((

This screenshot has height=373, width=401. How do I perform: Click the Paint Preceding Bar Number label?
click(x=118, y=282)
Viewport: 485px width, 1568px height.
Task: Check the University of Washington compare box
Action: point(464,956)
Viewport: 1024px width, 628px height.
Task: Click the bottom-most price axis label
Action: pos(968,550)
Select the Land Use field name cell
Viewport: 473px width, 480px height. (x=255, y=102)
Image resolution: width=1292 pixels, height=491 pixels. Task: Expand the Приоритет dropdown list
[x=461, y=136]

))
((

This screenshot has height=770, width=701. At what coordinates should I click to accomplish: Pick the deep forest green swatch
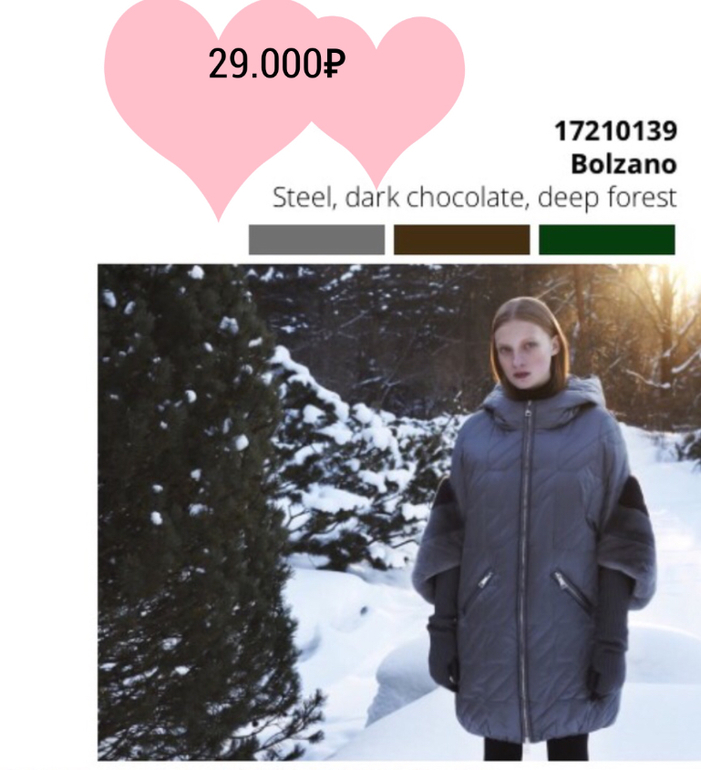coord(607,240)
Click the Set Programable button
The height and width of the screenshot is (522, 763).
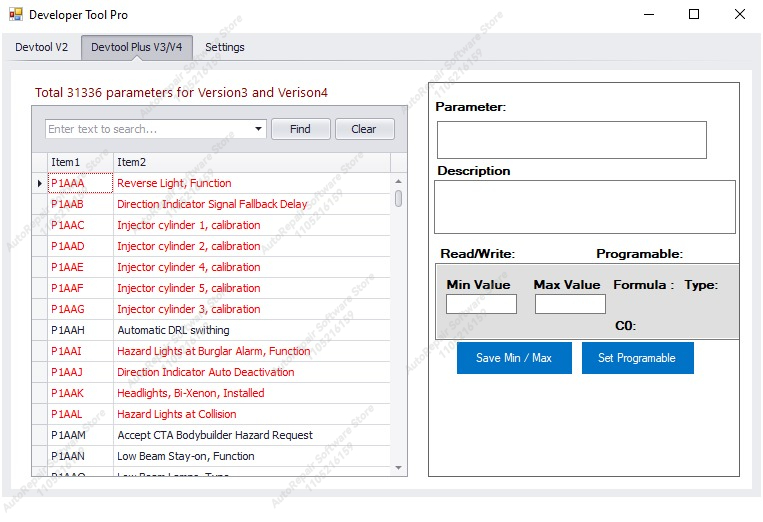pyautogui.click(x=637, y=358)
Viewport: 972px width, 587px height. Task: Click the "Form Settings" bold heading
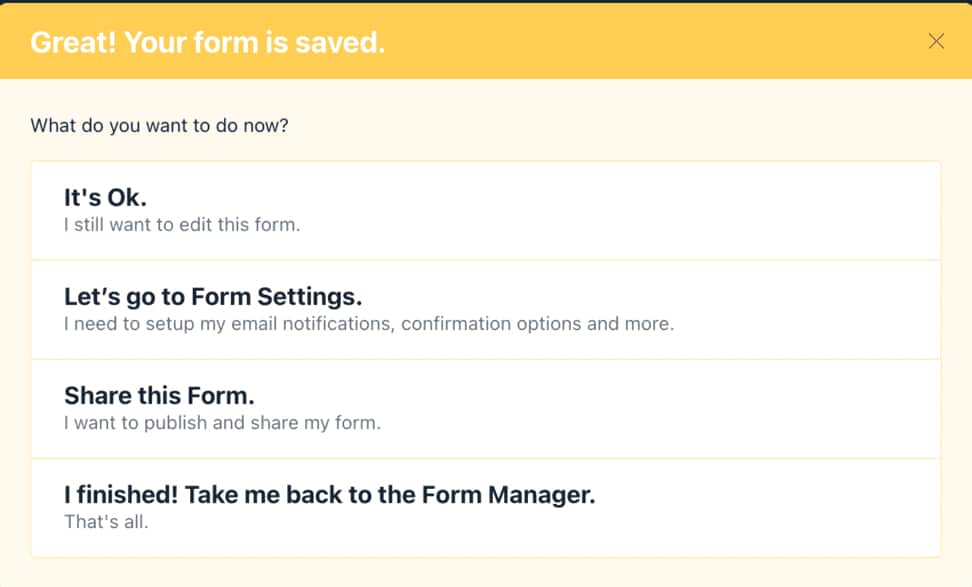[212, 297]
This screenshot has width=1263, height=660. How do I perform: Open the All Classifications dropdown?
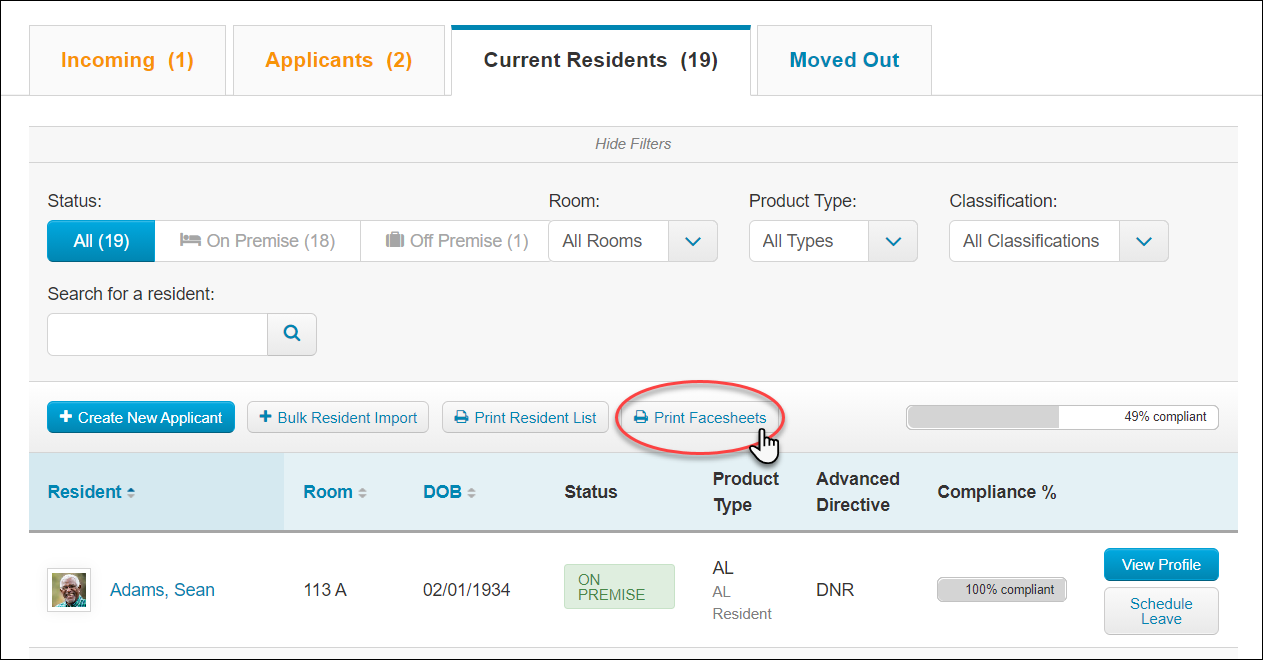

))
((

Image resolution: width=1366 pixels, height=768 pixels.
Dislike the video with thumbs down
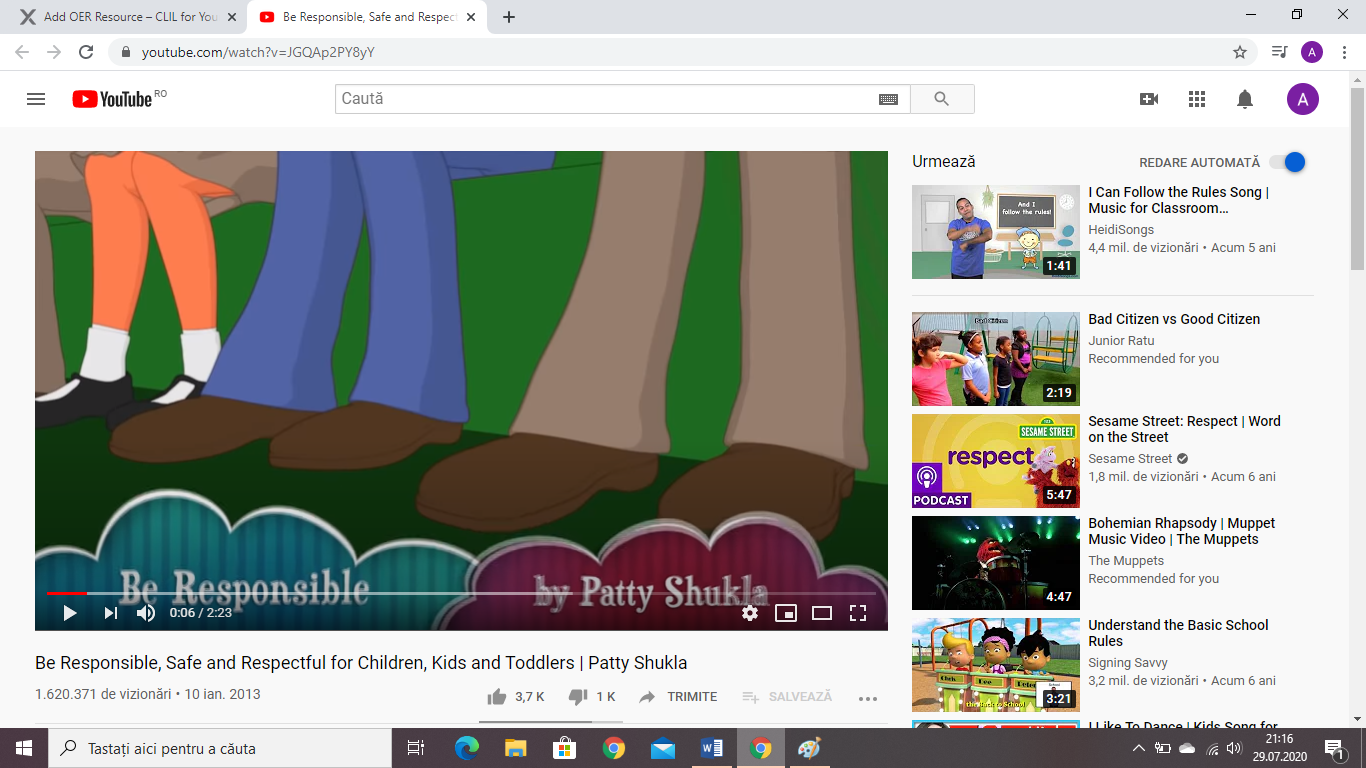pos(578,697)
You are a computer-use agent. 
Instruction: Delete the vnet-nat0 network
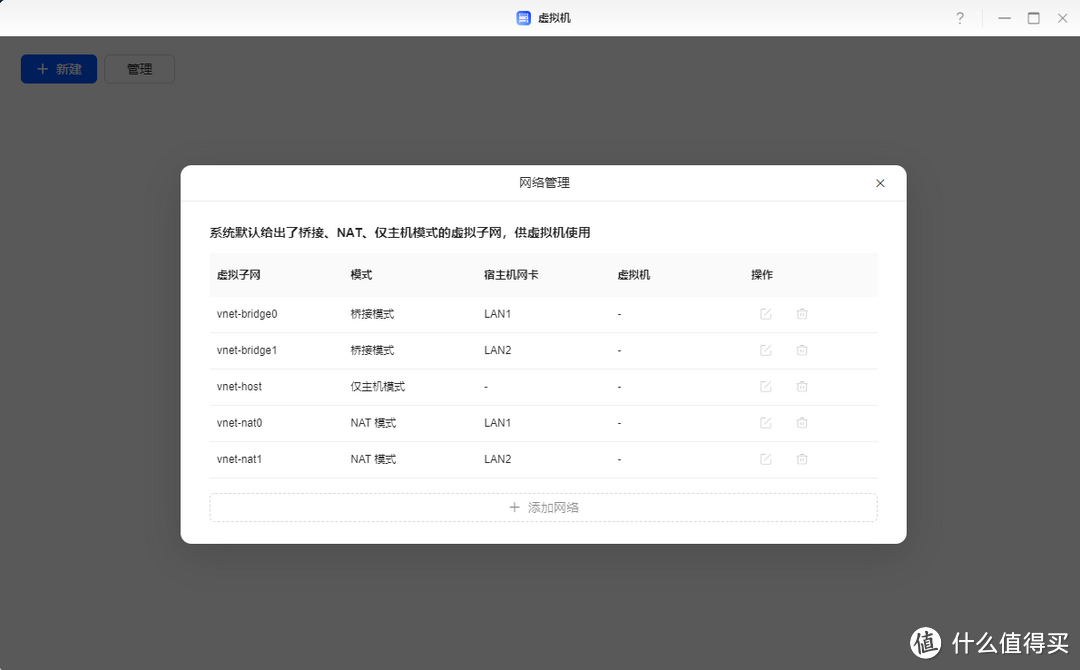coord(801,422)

))

▶ [WHAT YOU WILL DO] Copy exactly the lines of the listing above between the one holding "Viewport: 972px width, 587px" and the one holding "This screenshot has width=1263, height=660.", inclusive; omit all pictures.

▶ [TASK OUTPUT]
Viewport: 972px width, 587px height. Task: Click the "Form Settings" bold heading
[212, 297]
This screenshot has width=1263, height=660. How do I perform: Open the All Classifications dropdown?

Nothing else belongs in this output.